- Opening titles
- Directed by: David Eastman
- Produced by: Ian Dalrymple
- Starring: John Moulder-Brown Elizabeth Dear Stephen Brown
- Cinematography: Bert Mason
- Edited by: Jack Drake
- Production company: Children's Film Foundation
- Release date: 1967;
- Running time: 55 minutes
- Country: United Kingdom
- Language: English

= Calamity the Cow =

1967 film directed by David Eastman

Calamity the Cow is a 1967 British film directed by David Eastman and starring John Moulder-Brown and Elizabeth Dear. It was written by Eastman and Kerry Eastman and made for the Children's Film Foundation. The film featured Phil Collins as a teenage actor three years prior to his joining Genesis.

==Plot summary==
Farmer Grant's children get him to buy a cow from another farmer. The children work hard to make the cow fit and healthy enough for the show ring. But at the last minute the other farmer, Kincaid, steals Calamity.

== Cast ==
- John Moulder-Brown as Rob Grant
- Elizabeth Dear as Jo Grant
- Stephen Brown as Tim Lucas
- Phil Collins as Mike Lucas
- Josephine Gillick as Beth Lucas
- Grant Taylor as Mr.

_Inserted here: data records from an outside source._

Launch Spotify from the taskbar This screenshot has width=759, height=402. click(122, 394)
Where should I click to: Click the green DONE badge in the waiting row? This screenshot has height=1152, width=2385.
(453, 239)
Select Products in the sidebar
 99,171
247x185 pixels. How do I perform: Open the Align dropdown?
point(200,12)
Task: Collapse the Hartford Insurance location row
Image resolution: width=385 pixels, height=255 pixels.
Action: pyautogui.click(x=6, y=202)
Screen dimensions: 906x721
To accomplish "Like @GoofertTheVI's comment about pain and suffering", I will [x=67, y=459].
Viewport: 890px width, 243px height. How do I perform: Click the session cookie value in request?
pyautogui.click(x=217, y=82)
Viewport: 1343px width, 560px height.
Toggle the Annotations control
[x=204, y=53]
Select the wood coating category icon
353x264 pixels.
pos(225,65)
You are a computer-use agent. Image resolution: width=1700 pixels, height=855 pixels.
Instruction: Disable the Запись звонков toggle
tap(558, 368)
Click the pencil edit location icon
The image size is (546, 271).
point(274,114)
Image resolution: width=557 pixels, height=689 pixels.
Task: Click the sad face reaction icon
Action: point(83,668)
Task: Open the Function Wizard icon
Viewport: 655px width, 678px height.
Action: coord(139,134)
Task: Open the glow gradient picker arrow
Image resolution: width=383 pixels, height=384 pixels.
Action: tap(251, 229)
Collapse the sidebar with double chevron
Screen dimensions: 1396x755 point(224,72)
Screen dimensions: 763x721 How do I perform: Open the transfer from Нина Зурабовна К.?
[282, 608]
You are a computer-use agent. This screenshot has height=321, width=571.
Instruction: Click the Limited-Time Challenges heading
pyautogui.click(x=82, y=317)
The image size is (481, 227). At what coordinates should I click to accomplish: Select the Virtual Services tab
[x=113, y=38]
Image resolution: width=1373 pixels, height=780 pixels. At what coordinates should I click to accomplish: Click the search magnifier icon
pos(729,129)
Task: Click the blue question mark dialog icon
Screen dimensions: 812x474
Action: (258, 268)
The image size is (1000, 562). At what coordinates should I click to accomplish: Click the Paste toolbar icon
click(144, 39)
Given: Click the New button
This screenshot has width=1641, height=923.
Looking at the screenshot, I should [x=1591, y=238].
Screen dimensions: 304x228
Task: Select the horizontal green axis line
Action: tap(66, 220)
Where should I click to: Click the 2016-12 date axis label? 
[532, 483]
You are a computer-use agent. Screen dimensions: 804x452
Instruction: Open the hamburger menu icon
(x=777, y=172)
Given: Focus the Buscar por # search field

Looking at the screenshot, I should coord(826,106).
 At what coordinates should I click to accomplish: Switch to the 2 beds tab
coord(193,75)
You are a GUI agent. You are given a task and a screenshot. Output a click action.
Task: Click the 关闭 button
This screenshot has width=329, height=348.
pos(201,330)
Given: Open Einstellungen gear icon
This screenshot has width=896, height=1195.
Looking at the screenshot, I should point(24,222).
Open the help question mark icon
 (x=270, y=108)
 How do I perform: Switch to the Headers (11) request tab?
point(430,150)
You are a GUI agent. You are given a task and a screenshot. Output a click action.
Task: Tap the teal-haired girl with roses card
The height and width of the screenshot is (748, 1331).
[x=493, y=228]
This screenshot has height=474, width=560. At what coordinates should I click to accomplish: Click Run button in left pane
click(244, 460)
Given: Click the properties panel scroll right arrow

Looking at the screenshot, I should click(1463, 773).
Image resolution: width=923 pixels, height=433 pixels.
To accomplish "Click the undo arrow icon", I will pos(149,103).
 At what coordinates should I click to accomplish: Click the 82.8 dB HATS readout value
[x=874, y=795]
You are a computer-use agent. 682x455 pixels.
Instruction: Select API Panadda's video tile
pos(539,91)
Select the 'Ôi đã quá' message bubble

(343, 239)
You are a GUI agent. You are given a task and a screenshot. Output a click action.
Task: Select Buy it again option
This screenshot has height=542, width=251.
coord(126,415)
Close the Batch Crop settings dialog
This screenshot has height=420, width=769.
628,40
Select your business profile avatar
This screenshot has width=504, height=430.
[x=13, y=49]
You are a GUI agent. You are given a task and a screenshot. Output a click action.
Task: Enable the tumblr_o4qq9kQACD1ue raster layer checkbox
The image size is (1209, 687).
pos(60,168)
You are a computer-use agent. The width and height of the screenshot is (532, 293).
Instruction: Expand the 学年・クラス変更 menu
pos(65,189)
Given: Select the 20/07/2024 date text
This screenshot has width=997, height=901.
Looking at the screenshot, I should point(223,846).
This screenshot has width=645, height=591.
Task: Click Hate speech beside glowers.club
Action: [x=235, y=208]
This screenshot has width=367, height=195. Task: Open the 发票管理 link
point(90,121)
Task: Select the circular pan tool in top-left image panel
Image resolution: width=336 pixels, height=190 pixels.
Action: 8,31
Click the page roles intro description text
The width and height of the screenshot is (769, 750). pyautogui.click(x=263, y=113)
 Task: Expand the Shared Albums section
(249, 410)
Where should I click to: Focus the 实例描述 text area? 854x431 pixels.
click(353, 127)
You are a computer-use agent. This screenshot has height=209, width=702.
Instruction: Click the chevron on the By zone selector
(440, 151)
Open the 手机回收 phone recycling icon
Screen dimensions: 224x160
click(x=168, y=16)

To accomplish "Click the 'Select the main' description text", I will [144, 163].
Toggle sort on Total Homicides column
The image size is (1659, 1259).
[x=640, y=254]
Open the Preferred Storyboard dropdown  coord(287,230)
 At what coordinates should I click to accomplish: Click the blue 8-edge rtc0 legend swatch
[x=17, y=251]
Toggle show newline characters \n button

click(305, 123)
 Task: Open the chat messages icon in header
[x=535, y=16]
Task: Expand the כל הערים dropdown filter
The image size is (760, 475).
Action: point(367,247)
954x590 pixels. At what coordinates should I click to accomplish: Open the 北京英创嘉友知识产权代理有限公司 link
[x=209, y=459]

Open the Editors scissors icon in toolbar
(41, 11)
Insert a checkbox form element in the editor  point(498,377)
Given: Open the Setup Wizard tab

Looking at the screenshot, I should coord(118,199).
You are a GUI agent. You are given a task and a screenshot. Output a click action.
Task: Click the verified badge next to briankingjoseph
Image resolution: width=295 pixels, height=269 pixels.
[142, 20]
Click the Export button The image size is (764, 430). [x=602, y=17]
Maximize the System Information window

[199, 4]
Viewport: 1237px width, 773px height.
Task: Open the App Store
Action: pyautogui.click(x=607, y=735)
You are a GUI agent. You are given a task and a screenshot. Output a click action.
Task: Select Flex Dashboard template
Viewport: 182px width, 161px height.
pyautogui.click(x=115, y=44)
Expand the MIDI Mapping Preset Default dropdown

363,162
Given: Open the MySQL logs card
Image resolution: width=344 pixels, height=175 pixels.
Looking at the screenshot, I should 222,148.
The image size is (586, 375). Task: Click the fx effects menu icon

Grant
- Honor Shepherd as Mrs. Grant
- Alastair Hunter as Kincaid
- Michael Warren as Ringer
- Desmond Carrington as Uncle Jim
- Ken Goodlet as Lefty
- Peter Halliday as Sergeant Watkins

== Reception ==
The Monthly Film Bulletin wrote: "Against a background of village and farm-life, this children's film is filled out largely in terms of slapstick. The nicest touch is the Heath Robinson contraption which the children build from material they find in a junk-heap – an old bath and bits of a bedstead – to transport the cow to the show. The slapstick ranges from flying paint from a can on a revolving horn gramophone to the predictable but vigorous action of Calamity biffing the villainous Kincaid into a water trough. Fields and country lanes provide pleasant settings for an agreeable piece of children's entertainment."